Is Your Church Reaching the Community That Actually Surrounds It?

People walking on a street

Community Demographic Information Now Available to All Diocesan Parishes with MissionInSite

By The Rev. Tyler Prescott, Associate Rector, St. Paul’s Church, Summerville

Tell me if this description fits: You’re a centuries (or maybe only decades) old congregation in a rapidly changing community of the coastal plain or Pee Dee area of South Carolina. For years you’ve been trying to “reach young families” or, more recently, “engage millennials,” but you aren’t really sure where to begin. Does that sound familiar? It could be the constant refrain of many a church in South Carolina and certainly for many in our Diocese! Where is one even to begin?

An important starting place is by asking ourselves a few questions:

  • Who are we?
  • Who are our neighbors?
  • How can we be better neighbors in our community?” (see Romans 15:1-2 for but one Scriptural imperative).

Such questions allow us to thoughtfully consider how our congregations both reflect and diverge from the communities they serve. Further, these questions invite us to consider how our congregations may then bring the Gospel into these communities in a way that showers their particular concerns, particular fears, particular shame, and particular guilt with the all-encompassing love of Christ.

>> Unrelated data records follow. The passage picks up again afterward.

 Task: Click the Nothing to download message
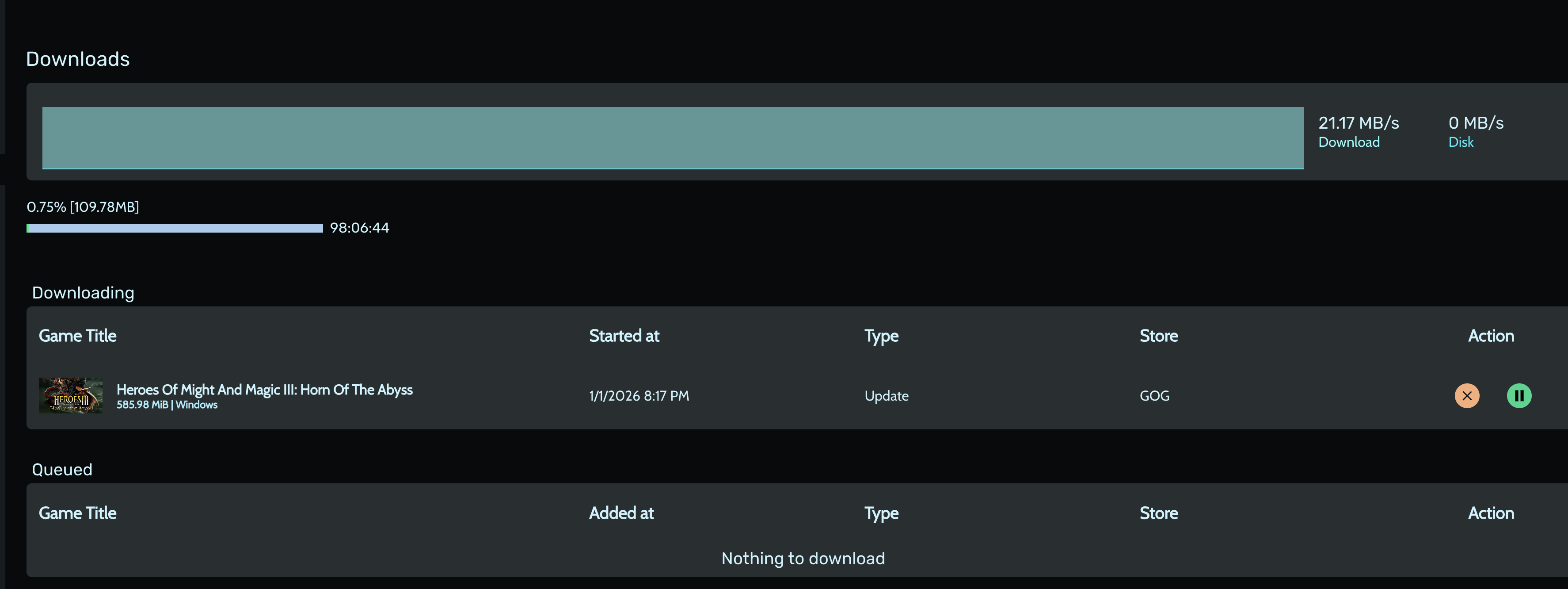coord(803,558)
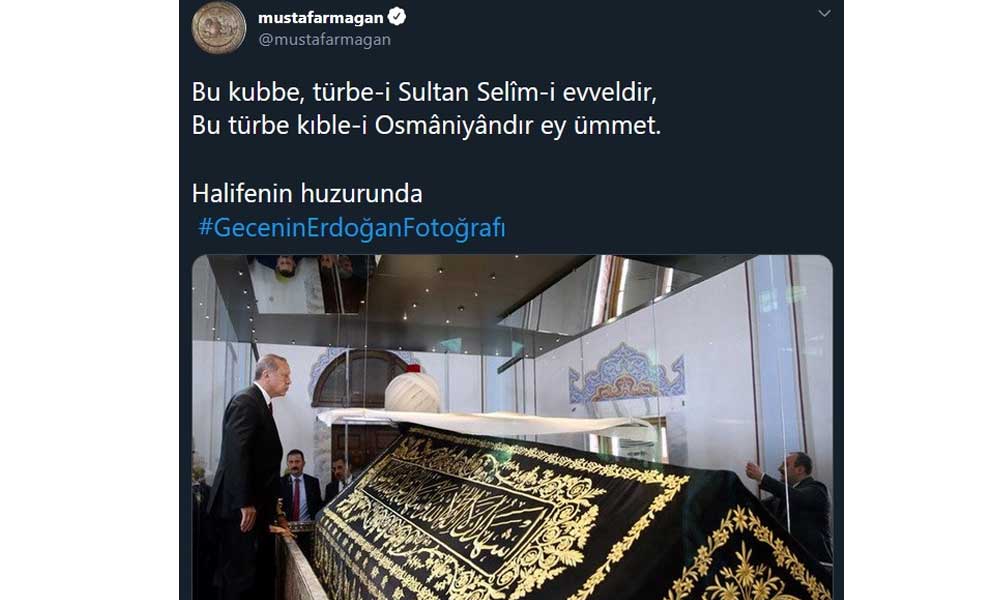1000x600 pixels.
Task: Click the white turban on the tomb
Action: 413,391
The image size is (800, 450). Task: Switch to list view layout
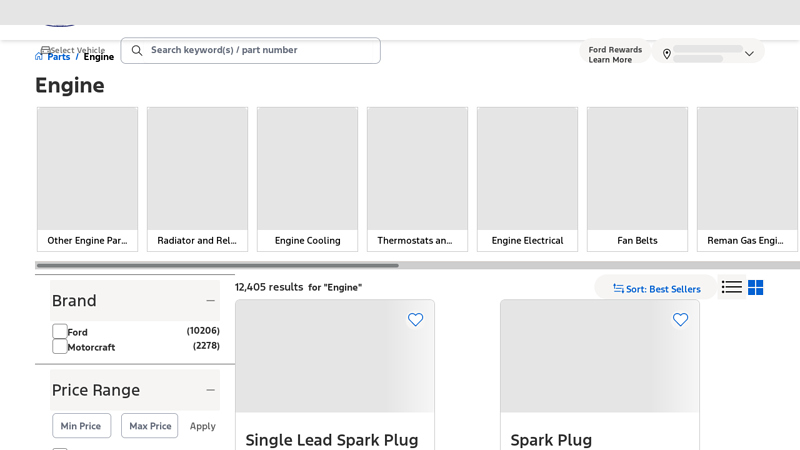tap(731, 288)
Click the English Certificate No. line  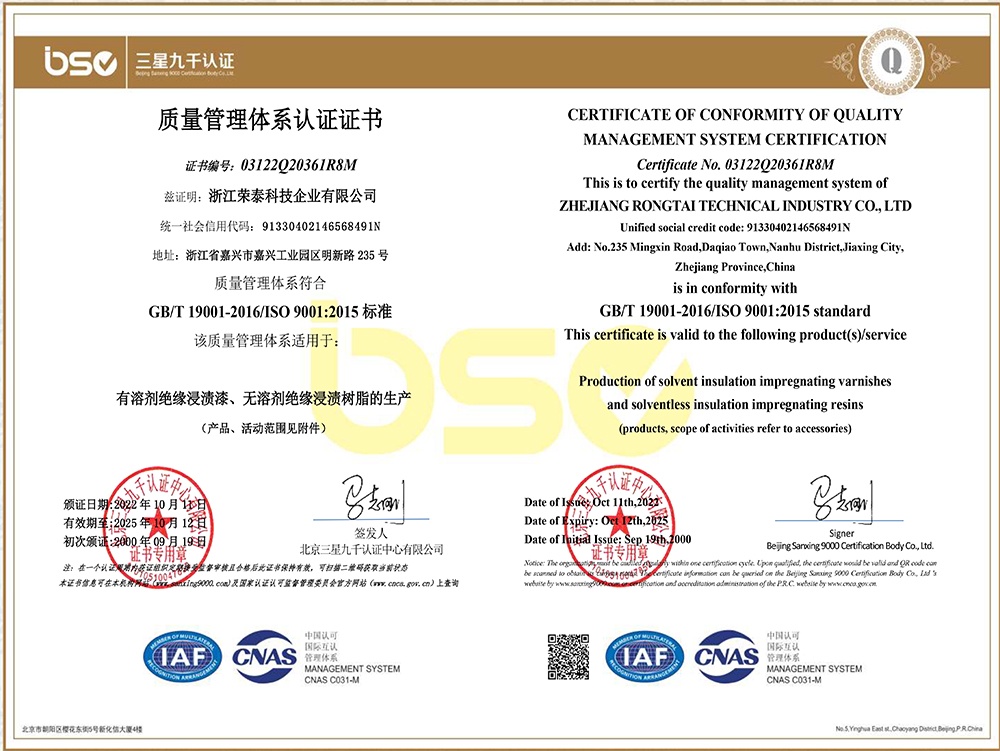pyautogui.click(x=735, y=164)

To that end, the Diocese of South Carolina has recently contracted with a church-focused community demographics company, MissionInsite, to provide demographic insight into both our congregations and our communities so we can begin to answer the questions above. The depth and quantity of data and insight this software can provide is significant, enabling our parishes to explore:

  • How their surrounding neighborhoods are changing
  • Who is moving in
  • The lifestyle they lead
  • The concerns they have with the church
  • The struggles they face on a day-in, day-out basis
  • And the list goes on!

Further, the software also provides similar information on our own congregations, allowing a church to compare who they are with the community they serve. All of this information can help equip our churches to be “good neighbors” who desire to know the people in their community and serve them with the grace of the Gospel. How might our parishes’ outreach or evangelism models change if they had a fuller picture of the community in which they lived? How might we minister to this community if we understood their particular concerns, especially if those concerns were quite different from our own? Finally, how might this data inform the strategic and challenging decisions of church planting and, possibly, relocating?

In his address to the Diocesan Convention, Bishop Lawrence called us to go out into our neighborhoods and communities, inviting the Lord of the harvest to sow the good news of Jesus into the hearts of all who would hear it.

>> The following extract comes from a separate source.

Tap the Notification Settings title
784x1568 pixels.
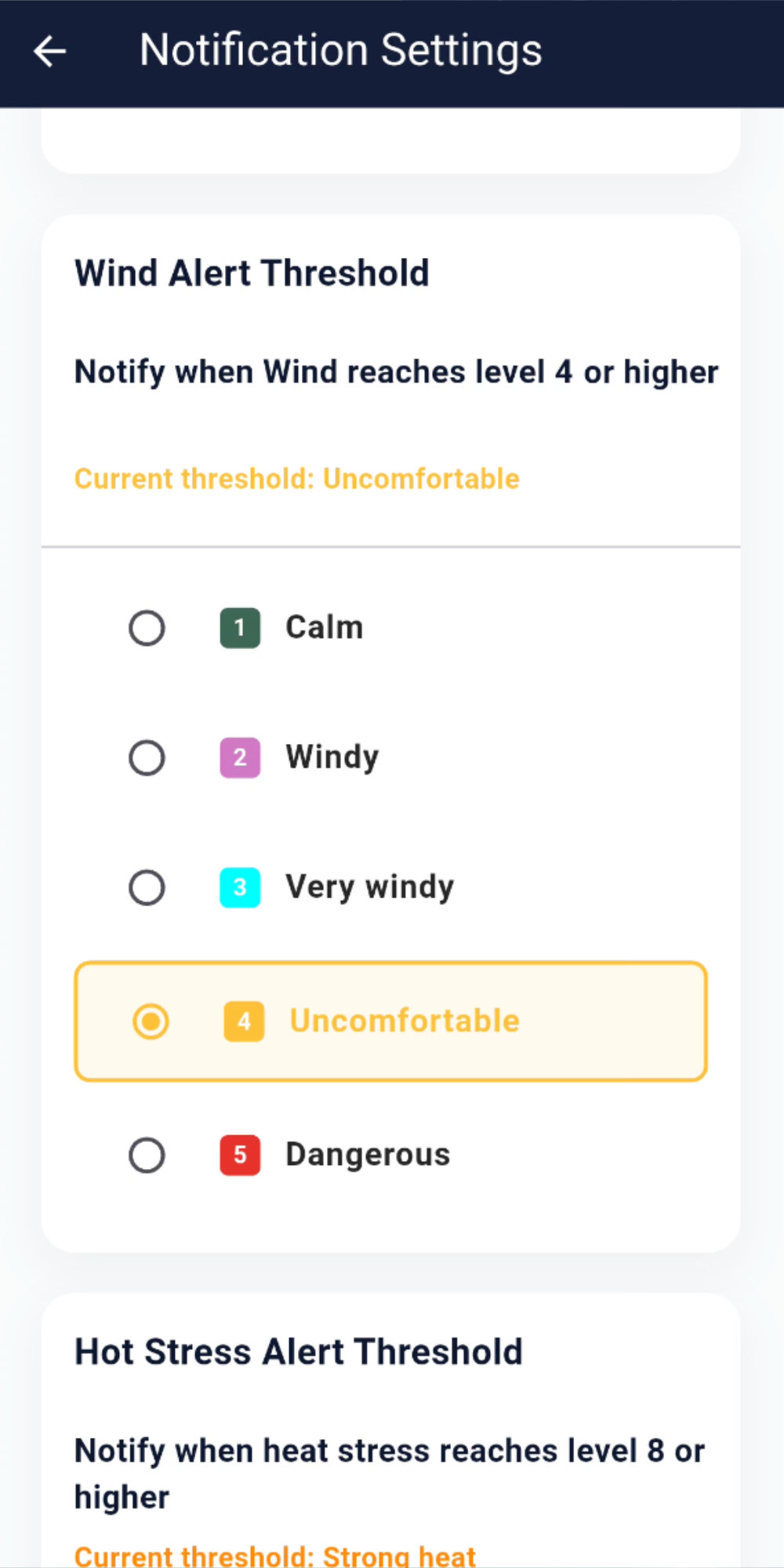[340, 50]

MissionInsite can help equip us for this call. Every parish and mission in the Diocese has access to this software and all of the data it provides. Instructions about how to begin can be found on the Diocesan website (under Resources) and plans for deanery workshops this spring are in the works to instruct and train our parishes for this work.

Will this data translate to people in the pews or money in the offertory plate? Only time will tell, but such metrics should not be our goal in the first place! We are about the Kingdom, and being good neighbors to those who do know as well as those who do not know the Lord.

Thus, as we go out loving those in our communities as Christ loved us, we do so as educated, informed, and gracefully curious neighbors.